3

I experience an issue while indexing my data in a batch. I want to index an Article list, with some @IndexedEmbedded on members where I need to get info. Article get additional infos from two others beans : Page and Articlefulltext.

The batch is updating correctly the database and adds new Document to my Lucene Index thanks to Hibernate Search Annotations. But the added documents have incomplete fields. It seems that Hibernate Search doesn't see all the annotations.

So when i look at the resulting lucene Index thanks to Luke, i have some fields about both Article and Page objects, but none about ArticleFulltext, but i have correct data in my database, which means that the persist() operation is done correctly ...

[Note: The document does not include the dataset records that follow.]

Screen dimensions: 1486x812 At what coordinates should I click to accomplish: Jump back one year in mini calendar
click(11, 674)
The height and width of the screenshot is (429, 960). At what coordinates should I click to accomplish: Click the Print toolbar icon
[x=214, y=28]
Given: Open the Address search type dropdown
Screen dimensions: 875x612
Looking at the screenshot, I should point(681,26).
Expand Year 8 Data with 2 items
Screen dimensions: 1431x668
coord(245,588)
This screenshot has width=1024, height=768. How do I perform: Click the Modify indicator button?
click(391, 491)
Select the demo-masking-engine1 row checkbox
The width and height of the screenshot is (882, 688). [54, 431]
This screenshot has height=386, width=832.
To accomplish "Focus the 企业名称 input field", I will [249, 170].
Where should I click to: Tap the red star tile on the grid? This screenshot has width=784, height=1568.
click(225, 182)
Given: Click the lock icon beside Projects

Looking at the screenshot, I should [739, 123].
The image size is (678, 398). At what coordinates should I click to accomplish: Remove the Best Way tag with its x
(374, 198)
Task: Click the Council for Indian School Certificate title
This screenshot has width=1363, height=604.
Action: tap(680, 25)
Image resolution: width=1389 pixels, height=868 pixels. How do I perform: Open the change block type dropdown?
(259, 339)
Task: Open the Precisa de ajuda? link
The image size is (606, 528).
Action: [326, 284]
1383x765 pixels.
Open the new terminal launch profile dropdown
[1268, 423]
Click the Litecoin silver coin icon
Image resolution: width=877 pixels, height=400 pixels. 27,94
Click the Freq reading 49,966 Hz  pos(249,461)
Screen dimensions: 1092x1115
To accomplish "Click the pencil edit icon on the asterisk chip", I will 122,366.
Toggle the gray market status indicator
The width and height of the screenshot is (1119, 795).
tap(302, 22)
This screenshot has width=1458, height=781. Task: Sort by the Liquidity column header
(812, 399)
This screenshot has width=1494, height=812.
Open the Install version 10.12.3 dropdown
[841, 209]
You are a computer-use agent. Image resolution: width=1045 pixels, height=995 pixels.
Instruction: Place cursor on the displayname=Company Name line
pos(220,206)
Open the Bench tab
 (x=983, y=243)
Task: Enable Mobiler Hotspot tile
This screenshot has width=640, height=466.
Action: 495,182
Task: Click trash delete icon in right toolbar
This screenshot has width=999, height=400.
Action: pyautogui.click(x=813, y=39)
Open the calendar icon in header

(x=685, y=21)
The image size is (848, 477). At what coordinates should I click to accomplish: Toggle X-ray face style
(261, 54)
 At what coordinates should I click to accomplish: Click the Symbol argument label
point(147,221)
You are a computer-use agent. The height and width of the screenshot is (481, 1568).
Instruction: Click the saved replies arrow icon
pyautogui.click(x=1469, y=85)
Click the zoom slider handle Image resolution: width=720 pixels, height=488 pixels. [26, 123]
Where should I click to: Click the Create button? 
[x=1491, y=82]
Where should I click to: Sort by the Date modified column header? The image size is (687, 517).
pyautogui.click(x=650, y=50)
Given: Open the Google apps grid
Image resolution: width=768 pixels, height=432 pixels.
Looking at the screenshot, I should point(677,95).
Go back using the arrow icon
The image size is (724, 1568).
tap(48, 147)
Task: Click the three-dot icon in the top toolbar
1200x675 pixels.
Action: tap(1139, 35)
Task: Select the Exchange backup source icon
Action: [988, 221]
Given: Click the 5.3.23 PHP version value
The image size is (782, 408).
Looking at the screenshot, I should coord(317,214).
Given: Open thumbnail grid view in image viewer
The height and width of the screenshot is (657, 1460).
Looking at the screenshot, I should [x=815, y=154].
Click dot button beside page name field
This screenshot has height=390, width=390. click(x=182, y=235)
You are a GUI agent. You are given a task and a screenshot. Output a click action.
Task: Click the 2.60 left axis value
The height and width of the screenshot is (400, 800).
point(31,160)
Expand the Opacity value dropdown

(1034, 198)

I really need some help here, because i don't see in what there is a difference between my Page and ArticleFullText ...

The weird thing is that if I use a MassIndexer, it correctly add Article + Page + Articlefulltext data into the lucene index. But i don't want to rebuild a millions document index each time i made a big update ...

I set log4j logging level to debug for hibernate search and lucene. They doesn't give me so much informations.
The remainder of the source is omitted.